** Opening Listed entries block **

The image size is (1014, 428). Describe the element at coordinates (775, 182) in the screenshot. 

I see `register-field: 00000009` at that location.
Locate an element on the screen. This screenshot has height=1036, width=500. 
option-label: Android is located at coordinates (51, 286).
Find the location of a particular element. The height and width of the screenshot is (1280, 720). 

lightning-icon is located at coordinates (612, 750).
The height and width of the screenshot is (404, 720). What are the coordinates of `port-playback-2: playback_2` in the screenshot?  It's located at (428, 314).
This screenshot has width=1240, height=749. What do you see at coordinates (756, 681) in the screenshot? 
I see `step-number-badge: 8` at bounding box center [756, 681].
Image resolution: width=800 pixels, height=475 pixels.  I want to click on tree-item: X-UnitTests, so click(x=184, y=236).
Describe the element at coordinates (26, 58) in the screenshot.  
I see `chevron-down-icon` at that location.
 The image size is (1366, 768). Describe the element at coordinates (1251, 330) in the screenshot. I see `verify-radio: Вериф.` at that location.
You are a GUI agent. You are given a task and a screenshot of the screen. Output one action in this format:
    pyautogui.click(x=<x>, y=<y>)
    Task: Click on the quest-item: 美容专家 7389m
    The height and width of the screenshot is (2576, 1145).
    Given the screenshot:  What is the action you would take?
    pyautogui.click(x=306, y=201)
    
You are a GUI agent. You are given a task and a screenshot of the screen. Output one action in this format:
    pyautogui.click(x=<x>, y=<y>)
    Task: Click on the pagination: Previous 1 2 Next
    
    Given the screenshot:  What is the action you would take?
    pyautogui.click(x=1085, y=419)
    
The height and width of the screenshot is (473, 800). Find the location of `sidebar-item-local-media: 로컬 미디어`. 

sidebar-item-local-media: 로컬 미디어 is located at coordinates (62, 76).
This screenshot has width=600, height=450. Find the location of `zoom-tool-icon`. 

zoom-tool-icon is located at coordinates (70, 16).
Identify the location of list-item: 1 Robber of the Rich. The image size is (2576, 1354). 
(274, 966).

** Closing Listed entries block **

[Description of the task]: Can you copy all of the data above, word for word, without changing anything?

[Solved problem]:
The image size is (1014, 428). Describe the element at coordinates (775, 182) in the screenshot. 

I see `register-field: 00000009` at that location.
Locate an element on the screen. This screenshot has height=1036, width=500. 
option-label: Android is located at coordinates (51, 286).
Find the location of a particular element. The height and width of the screenshot is (1280, 720). 

lightning-icon is located at coordinates (612, 750).
The height and width of the screenshot is (404, 720). What are the coordinates of `port-playback-2: playback_2` in the screenshot?  It's located at (428, 314).
This screenshot has width=1240, height=749. What do you see at coordinates (756, 681) in the screenshot? 
I see `step-number-badge: 8` at bounding box center [756, 681].
Image resolution: width=800 pixels, height=475 pixels.  I want to click on tree-item: X-UnitTests, so click(x=184, y=236).
Describe the element at coordinates (26, 58) in the screenshot.  
I see `chevron-down-icon` at that location.
 The image size is (1366, 768). Describe the element at coordinates (1251, 330) in the screenshot. I see `verify-radio: Вериф.` at that location.
You are a GUI agent. You are given a task and a screenshot of the screen. Output one action in this format:
    pyautogui.click(x=<x>, y=<y>)
    Task: Click on the quest-item: 美容专家 7389m
    The height and width of the screenshot is (2576, 1145).
    Given the screenshot:  What is the action you would take?
    pyautogui.click(x=306, y=201)
    
You are a GUI agent. You are given a task and a screenshot of the screen. Output one action in this format:
    pyautogui.click(x=<x>, y=<y>)
    Task: Click on the pagination: Previous 1 2 Next
    
    Given the screenshot:  What is the action you would take?
    pyautogui.click(x=1085, y=419)
    
The height and width of the screenshot is (473, 800). Find the location of `sidebar-item-local-media: 로컬 미디어`. 

sidebar-item-local-media: 로컬 미디어 is located at coordinates (62, 76).
This screenshot has width=600, height=450. Find the location of `zoom-tool-icon`. 

zoom-tool-icon is located at coordinates (70, 16).
Identify the location of list-item: 1 Robber of the Rich. The image size is (2576, 1354). 
(274, 966).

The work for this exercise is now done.